# court



## paranoia (Mar 5, 2004)

I survived court today without too much anxiety  now next weeks powerpoint presentation to look forward to


----------



## millenniumman75 (Feb 4, 2005)

Wow - I think you may have had that hard stuff with court; it doesn't get more stressful than that! :boogie :boogie :boogie


----------



## Noca (Jun 24, 2005)

Way to go!!


----------



## paranoia (Mar 5, 2004)

First and only "full blown" panick attack happened in a court room at the podium...so I fear it happening again, all I know is I will never enter a courtroom without an attorney to do my speaking for me or without lots of klonopin. Happy I did stand at the podium this time without freaking out, even though I didn't speak.


----------



## sslhea (Sep 30, 2005)

(((((paranoia))) I'm glad that you were able to go to court and get your business taken care of. In situations like this, I wouldn't mind accompanying a fellow SAer and supporting them.
In my acute SA stage, I had to go to court for traffic school. I know that I was dissociated from the whole process as a survival instinct. I was going through the motions but not really there.

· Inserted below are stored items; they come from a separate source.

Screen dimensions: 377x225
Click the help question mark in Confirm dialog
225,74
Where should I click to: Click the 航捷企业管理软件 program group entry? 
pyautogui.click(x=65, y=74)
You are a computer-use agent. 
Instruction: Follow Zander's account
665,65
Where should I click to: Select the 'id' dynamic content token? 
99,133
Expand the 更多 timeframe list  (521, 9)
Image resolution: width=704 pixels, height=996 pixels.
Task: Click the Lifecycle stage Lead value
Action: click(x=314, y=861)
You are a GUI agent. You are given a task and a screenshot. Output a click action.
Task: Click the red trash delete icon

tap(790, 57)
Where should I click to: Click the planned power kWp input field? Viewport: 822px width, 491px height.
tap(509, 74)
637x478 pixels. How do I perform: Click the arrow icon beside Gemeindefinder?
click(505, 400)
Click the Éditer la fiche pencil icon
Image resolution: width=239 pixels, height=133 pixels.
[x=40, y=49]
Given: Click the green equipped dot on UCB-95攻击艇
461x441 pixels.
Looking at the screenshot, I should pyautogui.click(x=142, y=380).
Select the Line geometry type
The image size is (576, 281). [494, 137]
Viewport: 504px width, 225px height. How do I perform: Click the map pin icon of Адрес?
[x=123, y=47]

Good luck with your powerpoint presentation. To get through school presentations, I would stare at a clock in the back of a classroom. I would have liked to look at my index cards the whole time but the teacher docks points for reading.


----------



## paranoia (Mar 5, 2004)

I think a 0 was better than doing the presentation  I'm a fckin wuss :sigh


----------



## sslhea (Sep 30, 2005)

:group 
That's what I hate about SA, being powerless against it. There will be those moments. *sigh*......((((((((paranoia))))))


----------